Ben Plonie sent me this email last week:

Here is a story that fits your mission from the Jerusalem Post. Reform Rabbi David Forman, founder of Rabbis for Human Rights (implying that the other Rabbis are against human rights of course) proposes in the Jerusalem Post’s Counterpoint: Let’s declare ourselves a separate religion that non-Orthodox offshoots of Judaism stop trying to demand legitimacy from the Orthodox Rabbinate in Israel in a frontal assult, in order to gain Israeli government benefits and recognition given Christians, Muslims, Bahai and so forth. He believes that they will thus do an end-run around the Orthodox and gain new adherents for conversions and marriages.

That’s his purpose but the important and interesting thing to me is that he is sure that non-Orthodox Judaism can be justifiably shown to be a separate religion, something that the Orthodox have been saying from Day 1. The usual justification for offshoots is that they are the real, the true, the core, the authentic, the meaningful essence lost to the bourgious power structure etc. It seems after a couple of centuries of failure to sweep the grass roots into the fold, they are leaving the field. Booyah!
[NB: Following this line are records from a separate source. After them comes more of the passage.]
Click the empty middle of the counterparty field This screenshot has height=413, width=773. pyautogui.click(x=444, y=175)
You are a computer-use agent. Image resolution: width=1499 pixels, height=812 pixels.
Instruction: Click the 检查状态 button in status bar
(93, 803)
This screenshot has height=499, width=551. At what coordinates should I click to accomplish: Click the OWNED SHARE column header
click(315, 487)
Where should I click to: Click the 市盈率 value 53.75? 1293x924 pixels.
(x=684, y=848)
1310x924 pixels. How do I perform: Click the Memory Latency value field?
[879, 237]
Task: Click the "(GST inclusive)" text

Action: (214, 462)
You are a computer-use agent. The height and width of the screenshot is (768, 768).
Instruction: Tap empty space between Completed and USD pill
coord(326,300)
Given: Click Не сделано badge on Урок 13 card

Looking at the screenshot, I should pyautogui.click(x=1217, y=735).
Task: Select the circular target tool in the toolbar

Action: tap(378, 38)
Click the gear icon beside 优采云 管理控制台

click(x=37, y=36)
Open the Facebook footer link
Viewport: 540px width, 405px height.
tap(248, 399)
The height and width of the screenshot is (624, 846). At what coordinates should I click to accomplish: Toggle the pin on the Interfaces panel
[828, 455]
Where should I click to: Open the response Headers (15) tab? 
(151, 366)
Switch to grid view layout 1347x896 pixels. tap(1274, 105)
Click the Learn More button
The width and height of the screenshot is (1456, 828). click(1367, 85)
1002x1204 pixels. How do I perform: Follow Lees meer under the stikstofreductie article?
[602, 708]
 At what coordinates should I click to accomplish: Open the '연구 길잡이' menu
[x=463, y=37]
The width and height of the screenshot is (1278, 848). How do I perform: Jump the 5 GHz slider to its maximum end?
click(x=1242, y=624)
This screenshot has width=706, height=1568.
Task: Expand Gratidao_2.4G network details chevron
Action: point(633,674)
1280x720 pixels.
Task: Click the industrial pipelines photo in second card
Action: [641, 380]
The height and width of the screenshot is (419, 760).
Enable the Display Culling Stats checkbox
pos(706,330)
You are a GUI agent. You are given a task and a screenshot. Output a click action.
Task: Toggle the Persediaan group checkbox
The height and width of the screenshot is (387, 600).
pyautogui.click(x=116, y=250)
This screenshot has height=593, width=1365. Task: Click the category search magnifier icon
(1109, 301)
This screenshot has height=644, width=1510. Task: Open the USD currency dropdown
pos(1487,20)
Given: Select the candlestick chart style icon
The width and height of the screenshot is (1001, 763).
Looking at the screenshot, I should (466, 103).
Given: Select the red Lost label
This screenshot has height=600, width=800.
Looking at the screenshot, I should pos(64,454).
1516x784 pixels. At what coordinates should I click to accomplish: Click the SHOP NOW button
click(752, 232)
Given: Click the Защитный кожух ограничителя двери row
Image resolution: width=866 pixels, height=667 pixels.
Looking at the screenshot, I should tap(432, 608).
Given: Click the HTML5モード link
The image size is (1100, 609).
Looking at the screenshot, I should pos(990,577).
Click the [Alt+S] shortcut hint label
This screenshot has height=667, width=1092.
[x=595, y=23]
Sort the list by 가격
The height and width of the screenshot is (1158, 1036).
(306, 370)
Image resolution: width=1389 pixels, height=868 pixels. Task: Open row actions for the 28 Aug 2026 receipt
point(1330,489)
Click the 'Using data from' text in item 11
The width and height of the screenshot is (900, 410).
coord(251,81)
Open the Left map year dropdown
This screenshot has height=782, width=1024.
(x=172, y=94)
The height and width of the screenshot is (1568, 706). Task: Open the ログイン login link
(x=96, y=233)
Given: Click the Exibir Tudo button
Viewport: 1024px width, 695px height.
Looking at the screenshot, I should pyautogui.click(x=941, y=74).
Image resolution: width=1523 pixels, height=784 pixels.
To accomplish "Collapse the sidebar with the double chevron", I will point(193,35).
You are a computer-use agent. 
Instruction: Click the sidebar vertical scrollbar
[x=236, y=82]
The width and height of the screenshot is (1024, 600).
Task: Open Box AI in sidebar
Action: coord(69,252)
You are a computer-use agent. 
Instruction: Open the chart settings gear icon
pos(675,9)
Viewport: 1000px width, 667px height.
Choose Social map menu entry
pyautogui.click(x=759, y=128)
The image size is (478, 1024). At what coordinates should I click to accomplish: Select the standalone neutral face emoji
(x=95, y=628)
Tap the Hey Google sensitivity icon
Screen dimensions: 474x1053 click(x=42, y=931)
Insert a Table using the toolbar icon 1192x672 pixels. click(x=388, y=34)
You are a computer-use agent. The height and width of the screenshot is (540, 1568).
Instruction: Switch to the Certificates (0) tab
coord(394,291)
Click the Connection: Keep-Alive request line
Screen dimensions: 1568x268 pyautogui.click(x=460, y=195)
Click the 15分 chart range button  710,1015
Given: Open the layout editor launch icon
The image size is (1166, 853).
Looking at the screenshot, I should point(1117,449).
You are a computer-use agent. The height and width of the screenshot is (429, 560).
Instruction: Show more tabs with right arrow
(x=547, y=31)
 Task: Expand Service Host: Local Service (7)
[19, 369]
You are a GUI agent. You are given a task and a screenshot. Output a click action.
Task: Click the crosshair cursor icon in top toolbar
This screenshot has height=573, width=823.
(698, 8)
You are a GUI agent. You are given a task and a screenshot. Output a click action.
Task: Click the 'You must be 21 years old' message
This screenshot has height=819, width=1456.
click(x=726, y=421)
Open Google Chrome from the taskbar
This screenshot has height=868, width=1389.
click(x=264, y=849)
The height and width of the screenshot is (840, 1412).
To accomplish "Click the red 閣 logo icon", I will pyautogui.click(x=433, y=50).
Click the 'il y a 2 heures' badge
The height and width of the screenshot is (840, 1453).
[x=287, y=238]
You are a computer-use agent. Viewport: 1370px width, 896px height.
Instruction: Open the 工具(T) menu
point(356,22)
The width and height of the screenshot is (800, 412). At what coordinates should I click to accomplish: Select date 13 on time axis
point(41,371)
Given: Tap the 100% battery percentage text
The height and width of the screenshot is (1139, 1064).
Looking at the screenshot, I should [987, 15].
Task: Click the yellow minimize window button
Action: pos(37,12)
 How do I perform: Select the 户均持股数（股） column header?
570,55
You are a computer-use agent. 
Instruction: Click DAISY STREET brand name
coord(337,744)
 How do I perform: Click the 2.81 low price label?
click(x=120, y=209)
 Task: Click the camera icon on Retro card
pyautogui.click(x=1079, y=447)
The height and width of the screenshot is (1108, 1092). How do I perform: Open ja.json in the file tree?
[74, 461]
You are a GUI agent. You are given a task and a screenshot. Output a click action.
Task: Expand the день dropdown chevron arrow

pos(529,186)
Interesting insights from a regular God Blog commenter. Thanks, Ben.

Forman’s op-ed ran under the headline “Let’s declare ourselves a separate religion.” Here’s an excerpt worth reading:

Since Israel’s establishment, the Reform and Conservative movements in this country have waged a war to gain recognition as a legitimate expression of Judaism, entitled to equal rights with Orthodoxy. They have consistently maintained that they too are heirs to the Jewish tradition. In the Conservative Movement’s case, it claims, like Orthodoxy, to be halachically based, that is until sociological realities force it to alter Halacha.

Both movements have been steadfast in their refusal to declare themselves separate sects within Judaism. The reason for this is that they believe to do so would sever them from the Jewish people, which is pure bunkum. The gulf between Conservative and Reform Judaism and Orthodoxy in Israel is unbridgeable. The Conservative Movement virtually admitted as much when, at its recent rabbinical convention here, it called for the abolition of the Chief Rabbinate. This week, the Reform Movement’s North American rabbinical association is holding its convention here. Its members have been told by their Israeli colleagues that the prejudicial attitude against them among the Orthodox rabbinate is becoming more and more entrenched.

IN LIGHT of all the above, if, together, the Reform and Conservative movements were to declare themselves a separate religion from Orthodoxy, which in fact they are – perhaps not in some of their ritual and liturgical traditions, but most certainly in their ethical moorings regarding their respectful tolerance and concern for the “other” – the state would have no choice but to grant them the rights and privileges enjoyed by other religions in the country, which would necessarily include control over life-cycle events for their own constituency.

Such a dramatic move would most likely marginalize Orthodoxy.